I had to change my orignial 4x12 plan to a 4x4 and a 4x8. I've looked at Thor's site and he only has plans for 4x3 at most. Does anyone have plans for a straight up 4x4 in O or O27? I plan on using Thor's ideas but why no 4x4?

I know it's small, but I am planning a spcific diarama and I think O27 provides the right amount of curves and turns. All the HO size 4x4 I've sene are limited by the limited diamter of turn radius.


----------



## THE TYCO MAN (Aug 23, 2011)

If nothing floats the boat, start planning your ideas! This small space got me into N, but, still and mainly deal with HO and sometimes, my Marx 0-27. N scale maybe a answer. Just depends on you!


----------



## seabilliau (Dec 12, 2011)

I actually found a layout I liked that is an N scale layout page. 

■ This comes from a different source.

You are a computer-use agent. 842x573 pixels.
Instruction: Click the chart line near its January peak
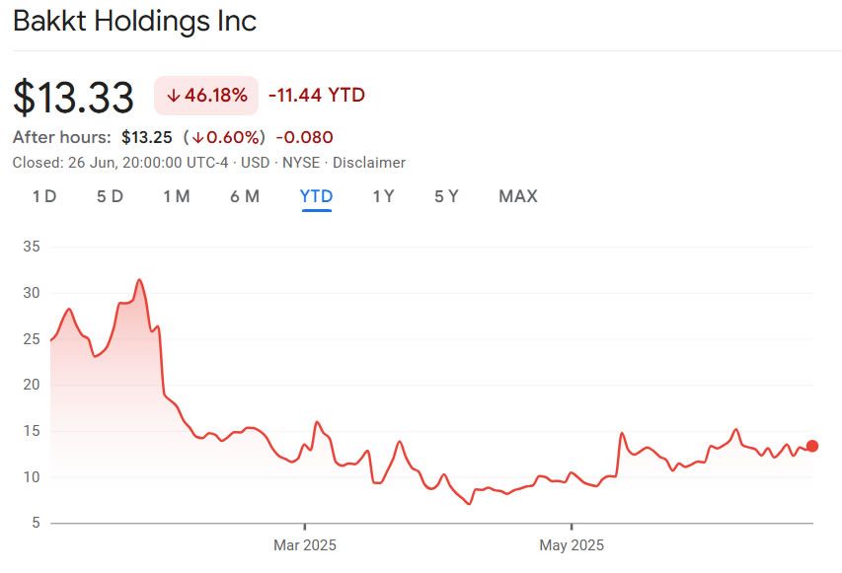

http://www.smallnworking.co.uk/About---Commissions.html

It's the second image. I'm thinking of it in 4x4, o gauge. I really like the simplicity and want to focus more on the modeling for this project rather than just the train side (blasphemy!). I really love the ballast area and the stone walls around it. 

The N scale looks more and more interesting especially as I look at these small layouts. I really don't have much room and like the idea of focusing a lot of effort on detail into a small space rather than a large space, ala 4x8, that I don't really have. 

The problem I have with N scale is I like the smaller British engines rather than the large US ones and it can be difficult finding Graham Farsh and others in the states though I have seen some websites that do have them in the states. 

Hmmmm. We shall see what the future bring


----------